**WORK TO COMPLETE**
Beginning at the line containing "Task: Open the Select company dropdown", give again every line through the end of the data, unchanged and with both ends included. Drop any pictures.

══ PROVIDED ENTRIES

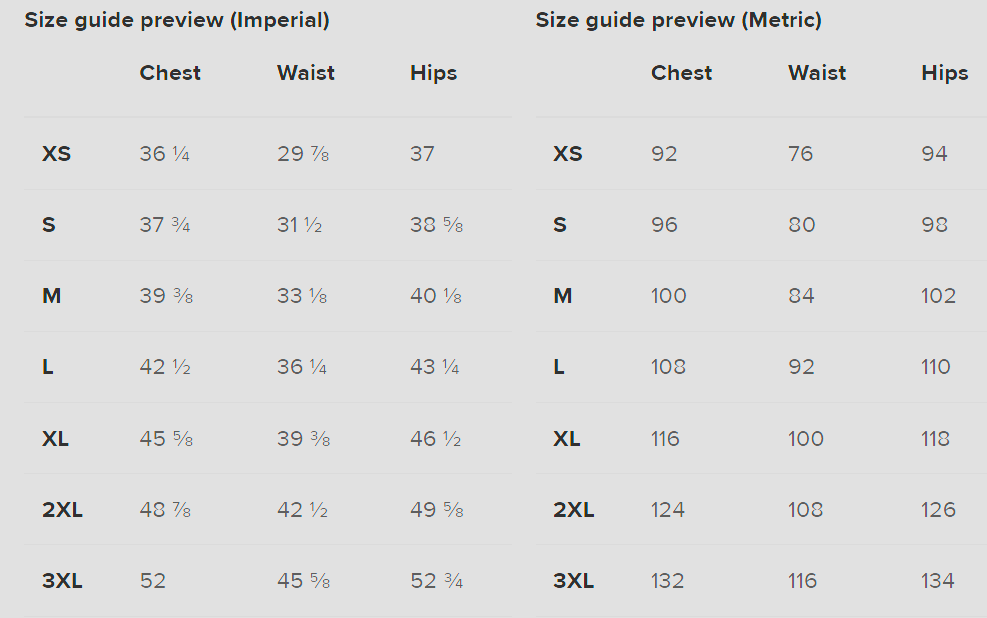The height and width of the screenshot is (618, 987).
Task: Click the Imperial M hips value 40 ⅛
Action: click(435, 296)
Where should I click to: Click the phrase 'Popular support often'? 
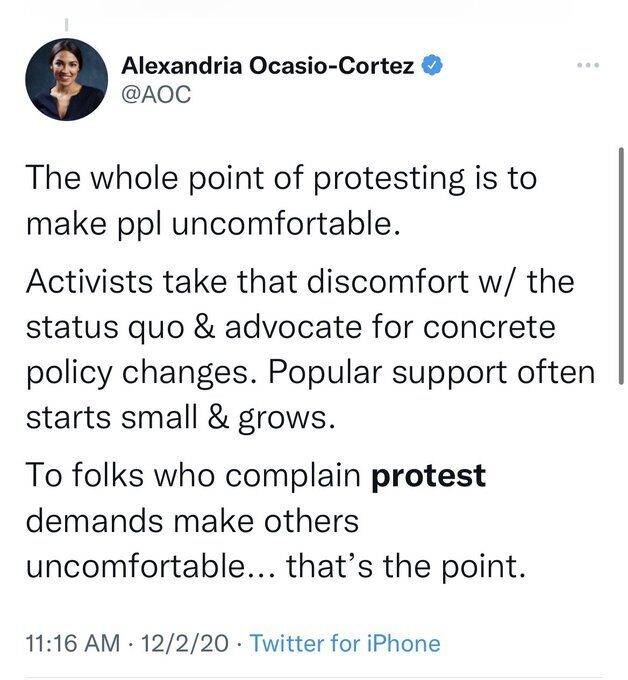[432, 373]

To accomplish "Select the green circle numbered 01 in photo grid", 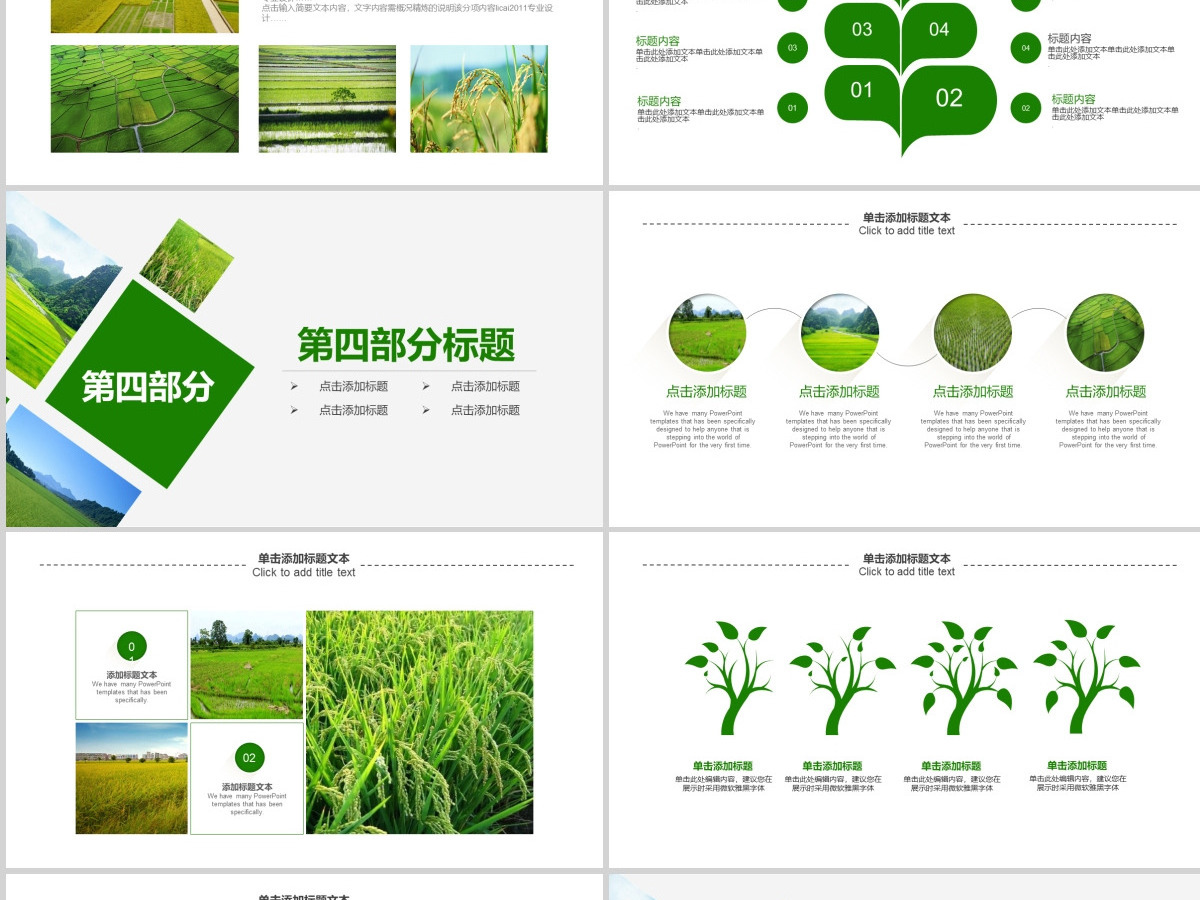I will pyautogui.click(x=131, y=647).
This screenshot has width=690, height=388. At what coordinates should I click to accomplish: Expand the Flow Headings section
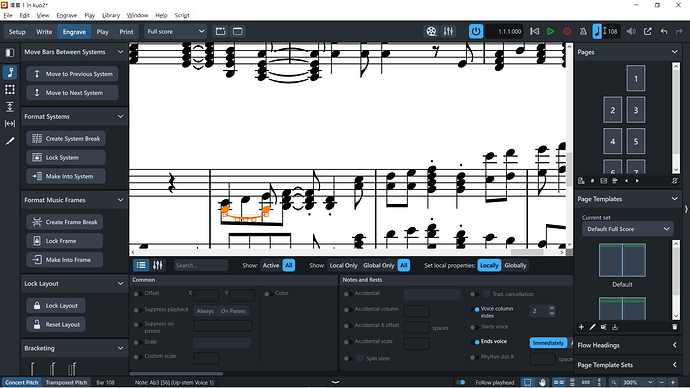click(628, 345)
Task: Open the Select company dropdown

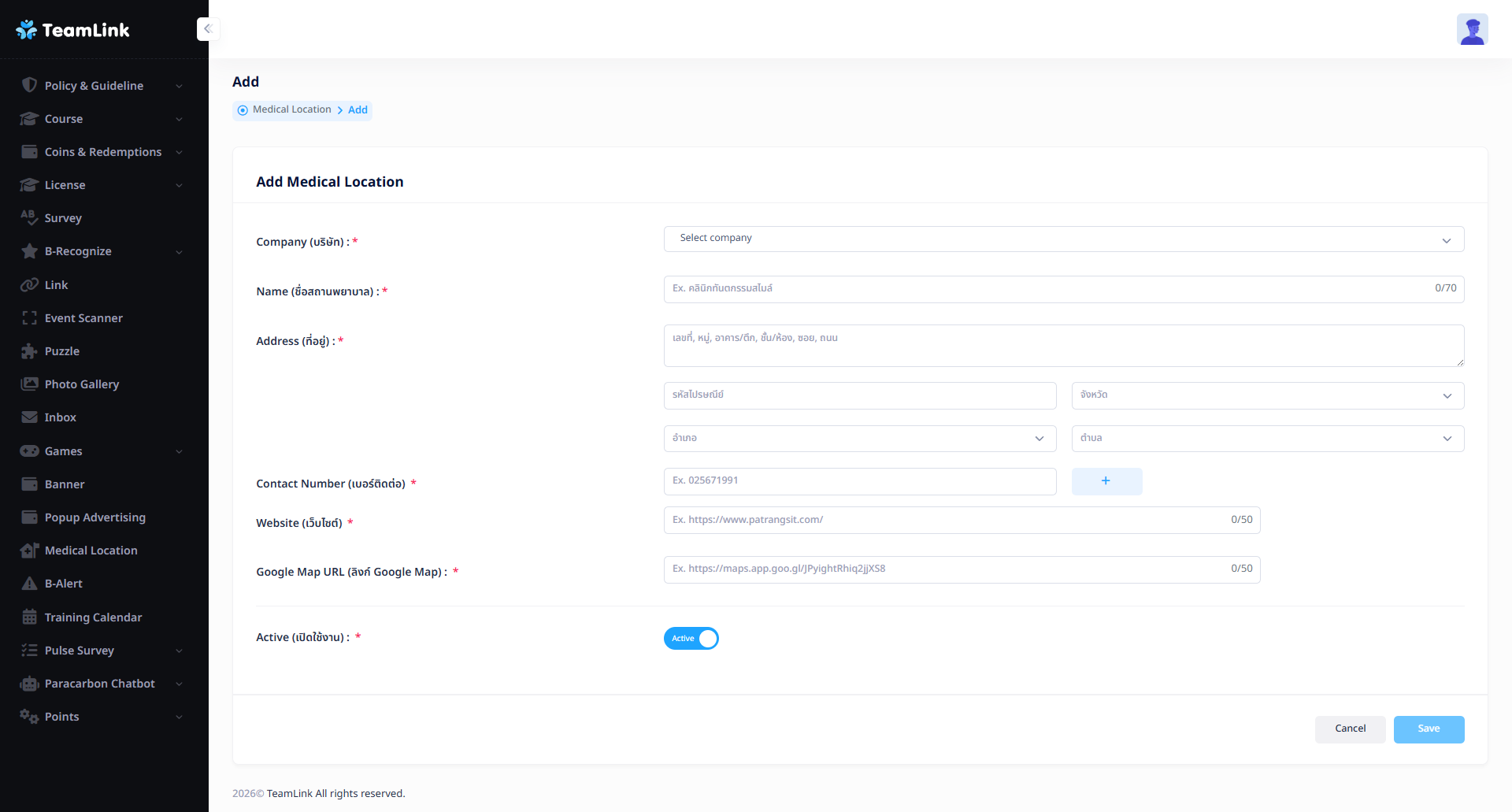Action: click(x=1063, y=239)
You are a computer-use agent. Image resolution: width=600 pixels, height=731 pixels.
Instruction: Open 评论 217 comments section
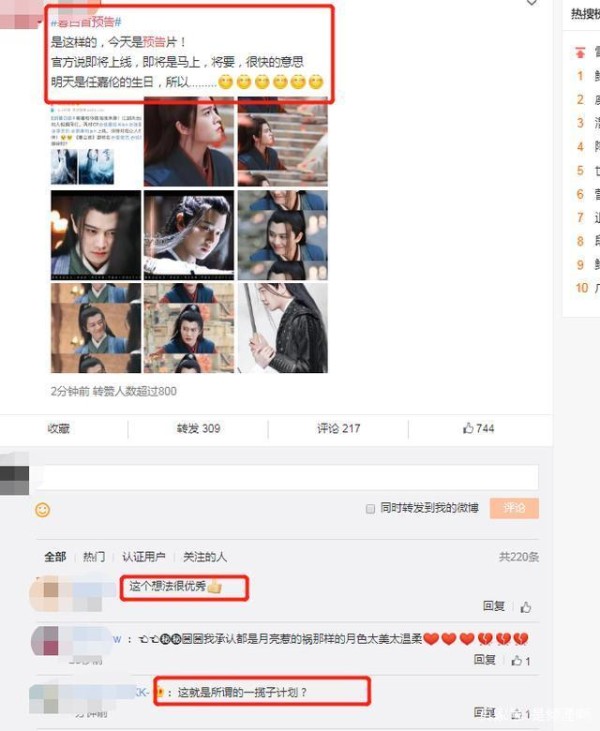tap(338, 428)
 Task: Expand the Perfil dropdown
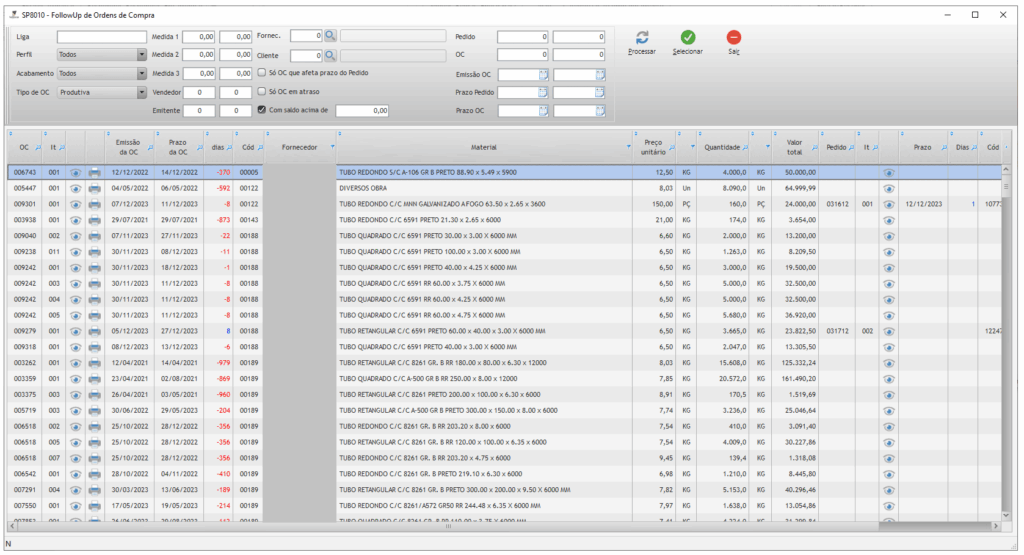tap(141, 55)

════

**TASK ANSWER**
Task: Open the Select company dropdown

Action: click(x=1063, y=239)
You are a computer-use agent. Image resolution: width=600 pixels, height=731 pixels.
Instruction: Open 评论 217 comments section
tap(338, 428)
 Task: Expand the Perfil dropdown
tap(141, 55)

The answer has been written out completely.